* _Exercise details_
For every line in the data below that contains "value", copy the line.

[Extracted information Boundary: Start]

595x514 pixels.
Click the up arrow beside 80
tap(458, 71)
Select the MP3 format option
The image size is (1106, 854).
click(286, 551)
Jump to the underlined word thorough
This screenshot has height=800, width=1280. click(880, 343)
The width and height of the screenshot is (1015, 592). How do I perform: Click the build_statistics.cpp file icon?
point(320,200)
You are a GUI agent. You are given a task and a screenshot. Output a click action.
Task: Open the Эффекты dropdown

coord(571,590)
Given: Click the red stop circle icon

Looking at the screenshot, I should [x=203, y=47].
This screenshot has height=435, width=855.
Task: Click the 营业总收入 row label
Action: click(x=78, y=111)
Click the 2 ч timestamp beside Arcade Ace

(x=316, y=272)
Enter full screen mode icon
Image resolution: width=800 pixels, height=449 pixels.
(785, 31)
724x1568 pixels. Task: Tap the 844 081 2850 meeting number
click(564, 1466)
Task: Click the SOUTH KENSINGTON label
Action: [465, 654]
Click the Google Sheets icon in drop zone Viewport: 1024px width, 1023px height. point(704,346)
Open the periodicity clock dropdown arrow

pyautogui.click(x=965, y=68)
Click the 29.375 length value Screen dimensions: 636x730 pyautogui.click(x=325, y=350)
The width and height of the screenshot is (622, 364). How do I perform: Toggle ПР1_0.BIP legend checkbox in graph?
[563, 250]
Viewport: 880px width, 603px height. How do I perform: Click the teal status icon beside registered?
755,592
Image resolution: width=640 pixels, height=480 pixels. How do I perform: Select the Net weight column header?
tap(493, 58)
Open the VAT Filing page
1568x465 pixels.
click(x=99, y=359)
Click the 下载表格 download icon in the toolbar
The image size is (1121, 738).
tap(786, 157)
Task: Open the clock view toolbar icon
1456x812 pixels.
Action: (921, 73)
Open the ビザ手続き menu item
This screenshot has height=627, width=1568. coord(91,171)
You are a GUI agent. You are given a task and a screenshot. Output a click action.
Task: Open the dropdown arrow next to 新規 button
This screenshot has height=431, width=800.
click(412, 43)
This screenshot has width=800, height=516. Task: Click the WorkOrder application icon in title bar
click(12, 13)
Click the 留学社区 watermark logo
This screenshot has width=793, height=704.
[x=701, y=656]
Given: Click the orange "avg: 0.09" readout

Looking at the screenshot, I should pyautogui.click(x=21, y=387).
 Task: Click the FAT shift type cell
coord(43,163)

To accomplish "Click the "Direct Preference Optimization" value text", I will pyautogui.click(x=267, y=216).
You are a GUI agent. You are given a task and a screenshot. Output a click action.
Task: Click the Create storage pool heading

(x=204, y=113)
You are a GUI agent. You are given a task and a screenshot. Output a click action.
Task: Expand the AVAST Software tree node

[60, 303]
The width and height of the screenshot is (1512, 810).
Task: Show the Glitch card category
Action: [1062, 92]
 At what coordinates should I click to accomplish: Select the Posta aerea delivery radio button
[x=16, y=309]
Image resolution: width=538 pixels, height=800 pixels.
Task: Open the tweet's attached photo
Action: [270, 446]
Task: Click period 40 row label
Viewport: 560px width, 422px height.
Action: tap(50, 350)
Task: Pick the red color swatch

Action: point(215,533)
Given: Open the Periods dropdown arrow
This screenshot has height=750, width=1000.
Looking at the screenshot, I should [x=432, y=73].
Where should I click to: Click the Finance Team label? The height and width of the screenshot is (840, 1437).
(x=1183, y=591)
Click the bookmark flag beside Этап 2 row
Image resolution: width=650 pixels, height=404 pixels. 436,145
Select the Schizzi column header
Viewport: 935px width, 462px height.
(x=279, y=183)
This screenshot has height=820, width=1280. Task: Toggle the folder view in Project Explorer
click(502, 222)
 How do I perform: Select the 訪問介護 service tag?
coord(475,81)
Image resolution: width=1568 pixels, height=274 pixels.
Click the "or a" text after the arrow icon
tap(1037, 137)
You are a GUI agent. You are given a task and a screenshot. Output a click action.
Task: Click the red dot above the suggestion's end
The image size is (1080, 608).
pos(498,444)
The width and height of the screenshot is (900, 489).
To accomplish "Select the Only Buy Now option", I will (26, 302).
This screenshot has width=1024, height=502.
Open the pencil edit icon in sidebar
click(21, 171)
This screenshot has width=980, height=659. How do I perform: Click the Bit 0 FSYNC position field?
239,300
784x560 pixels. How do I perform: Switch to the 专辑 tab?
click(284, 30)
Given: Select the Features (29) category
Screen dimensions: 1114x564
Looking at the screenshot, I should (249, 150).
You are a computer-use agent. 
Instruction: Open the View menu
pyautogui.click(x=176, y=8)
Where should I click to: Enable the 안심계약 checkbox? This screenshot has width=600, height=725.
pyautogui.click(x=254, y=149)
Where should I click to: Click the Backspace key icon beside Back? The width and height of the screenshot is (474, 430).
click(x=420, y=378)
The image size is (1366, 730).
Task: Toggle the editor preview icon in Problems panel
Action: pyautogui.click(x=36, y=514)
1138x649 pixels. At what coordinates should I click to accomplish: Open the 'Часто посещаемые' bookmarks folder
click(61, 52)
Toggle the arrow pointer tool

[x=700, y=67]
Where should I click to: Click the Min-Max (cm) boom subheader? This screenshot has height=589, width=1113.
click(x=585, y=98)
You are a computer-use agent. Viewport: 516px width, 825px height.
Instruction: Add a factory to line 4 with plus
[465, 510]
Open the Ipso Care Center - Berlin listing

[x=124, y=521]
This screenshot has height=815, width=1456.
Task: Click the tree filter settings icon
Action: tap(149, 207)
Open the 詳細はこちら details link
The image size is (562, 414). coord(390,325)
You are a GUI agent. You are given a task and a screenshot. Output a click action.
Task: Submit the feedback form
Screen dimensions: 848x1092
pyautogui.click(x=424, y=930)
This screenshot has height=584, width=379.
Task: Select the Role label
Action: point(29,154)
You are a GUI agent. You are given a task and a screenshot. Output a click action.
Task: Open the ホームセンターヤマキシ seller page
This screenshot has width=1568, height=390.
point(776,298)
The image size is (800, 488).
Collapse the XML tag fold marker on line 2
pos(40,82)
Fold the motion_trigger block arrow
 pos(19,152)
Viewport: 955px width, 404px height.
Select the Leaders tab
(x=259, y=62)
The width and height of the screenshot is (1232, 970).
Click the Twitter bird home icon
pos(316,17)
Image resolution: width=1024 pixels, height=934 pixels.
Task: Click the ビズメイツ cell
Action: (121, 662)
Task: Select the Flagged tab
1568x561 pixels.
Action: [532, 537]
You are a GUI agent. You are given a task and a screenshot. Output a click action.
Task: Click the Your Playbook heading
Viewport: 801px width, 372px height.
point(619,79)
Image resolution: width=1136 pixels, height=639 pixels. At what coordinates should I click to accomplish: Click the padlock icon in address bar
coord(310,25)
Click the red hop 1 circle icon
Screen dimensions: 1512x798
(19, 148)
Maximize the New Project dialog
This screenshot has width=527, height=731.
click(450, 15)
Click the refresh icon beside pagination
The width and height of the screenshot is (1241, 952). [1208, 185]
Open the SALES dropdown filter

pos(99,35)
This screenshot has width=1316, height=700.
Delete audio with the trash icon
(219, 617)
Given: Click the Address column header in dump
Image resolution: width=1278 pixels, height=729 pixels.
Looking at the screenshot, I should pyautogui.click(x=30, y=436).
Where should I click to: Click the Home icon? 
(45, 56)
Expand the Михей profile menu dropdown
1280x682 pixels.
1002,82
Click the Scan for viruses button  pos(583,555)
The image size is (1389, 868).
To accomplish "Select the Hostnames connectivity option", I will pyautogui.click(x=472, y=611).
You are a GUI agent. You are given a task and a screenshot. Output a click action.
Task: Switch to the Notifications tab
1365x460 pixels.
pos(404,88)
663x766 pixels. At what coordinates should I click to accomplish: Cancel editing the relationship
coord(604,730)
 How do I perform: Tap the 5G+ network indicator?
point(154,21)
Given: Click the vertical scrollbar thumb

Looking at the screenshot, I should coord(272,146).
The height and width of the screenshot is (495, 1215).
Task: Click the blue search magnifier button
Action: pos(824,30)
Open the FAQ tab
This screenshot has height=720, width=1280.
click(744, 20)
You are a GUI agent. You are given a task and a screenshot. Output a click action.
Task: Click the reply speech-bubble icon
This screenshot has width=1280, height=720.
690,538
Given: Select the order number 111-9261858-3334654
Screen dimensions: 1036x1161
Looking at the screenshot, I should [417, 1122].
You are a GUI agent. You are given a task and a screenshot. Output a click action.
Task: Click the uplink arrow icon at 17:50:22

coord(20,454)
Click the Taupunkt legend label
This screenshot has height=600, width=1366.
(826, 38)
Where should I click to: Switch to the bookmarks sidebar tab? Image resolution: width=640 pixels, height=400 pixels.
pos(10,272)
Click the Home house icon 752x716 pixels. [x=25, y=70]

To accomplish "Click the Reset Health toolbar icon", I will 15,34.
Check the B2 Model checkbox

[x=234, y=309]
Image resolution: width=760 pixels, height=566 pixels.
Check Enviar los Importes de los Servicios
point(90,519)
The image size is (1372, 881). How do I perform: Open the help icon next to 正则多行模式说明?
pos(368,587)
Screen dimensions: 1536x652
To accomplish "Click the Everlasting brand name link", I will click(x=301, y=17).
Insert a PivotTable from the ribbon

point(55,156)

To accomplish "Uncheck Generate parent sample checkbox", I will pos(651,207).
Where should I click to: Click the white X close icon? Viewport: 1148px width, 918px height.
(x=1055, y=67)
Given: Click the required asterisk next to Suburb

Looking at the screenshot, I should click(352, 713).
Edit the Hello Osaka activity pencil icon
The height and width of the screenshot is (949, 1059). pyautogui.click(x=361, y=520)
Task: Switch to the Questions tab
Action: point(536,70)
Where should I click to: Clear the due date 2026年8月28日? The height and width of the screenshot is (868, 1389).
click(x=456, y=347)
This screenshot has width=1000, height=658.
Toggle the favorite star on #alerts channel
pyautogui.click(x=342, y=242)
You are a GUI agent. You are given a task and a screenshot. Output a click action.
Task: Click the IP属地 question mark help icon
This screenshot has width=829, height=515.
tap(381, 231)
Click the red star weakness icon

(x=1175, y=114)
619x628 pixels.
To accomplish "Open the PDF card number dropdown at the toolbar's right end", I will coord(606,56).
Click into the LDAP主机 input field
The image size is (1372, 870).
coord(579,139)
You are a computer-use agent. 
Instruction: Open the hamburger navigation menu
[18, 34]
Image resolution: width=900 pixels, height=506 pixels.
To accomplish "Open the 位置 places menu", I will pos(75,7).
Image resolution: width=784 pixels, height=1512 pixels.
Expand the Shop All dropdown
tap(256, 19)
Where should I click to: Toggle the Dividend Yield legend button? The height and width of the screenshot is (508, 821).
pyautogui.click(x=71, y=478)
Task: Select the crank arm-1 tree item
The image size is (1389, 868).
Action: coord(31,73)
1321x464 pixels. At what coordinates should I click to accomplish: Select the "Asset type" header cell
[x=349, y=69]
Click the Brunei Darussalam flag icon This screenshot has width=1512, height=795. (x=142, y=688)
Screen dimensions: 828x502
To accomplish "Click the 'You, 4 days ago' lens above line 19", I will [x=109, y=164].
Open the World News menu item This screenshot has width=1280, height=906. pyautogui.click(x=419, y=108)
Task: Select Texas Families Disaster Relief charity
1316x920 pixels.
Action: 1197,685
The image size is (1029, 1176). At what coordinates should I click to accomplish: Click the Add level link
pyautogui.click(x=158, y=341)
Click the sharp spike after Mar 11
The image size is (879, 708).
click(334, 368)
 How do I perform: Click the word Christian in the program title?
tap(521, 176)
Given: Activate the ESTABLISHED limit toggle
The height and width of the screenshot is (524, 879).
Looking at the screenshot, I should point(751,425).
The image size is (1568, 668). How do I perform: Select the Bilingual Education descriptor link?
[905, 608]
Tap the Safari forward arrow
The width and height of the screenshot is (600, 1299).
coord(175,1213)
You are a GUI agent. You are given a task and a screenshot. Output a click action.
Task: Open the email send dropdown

[Extracted information Boundary: End]

* _Output of the exercise_
Click the 29.375 length value Screen dimensions: 636x730 pyautogui.click(x=325, y=350)
To accomplish "Click the "Direct Preference Optimization" value text", I will pyautogui.click(x=267, y=216).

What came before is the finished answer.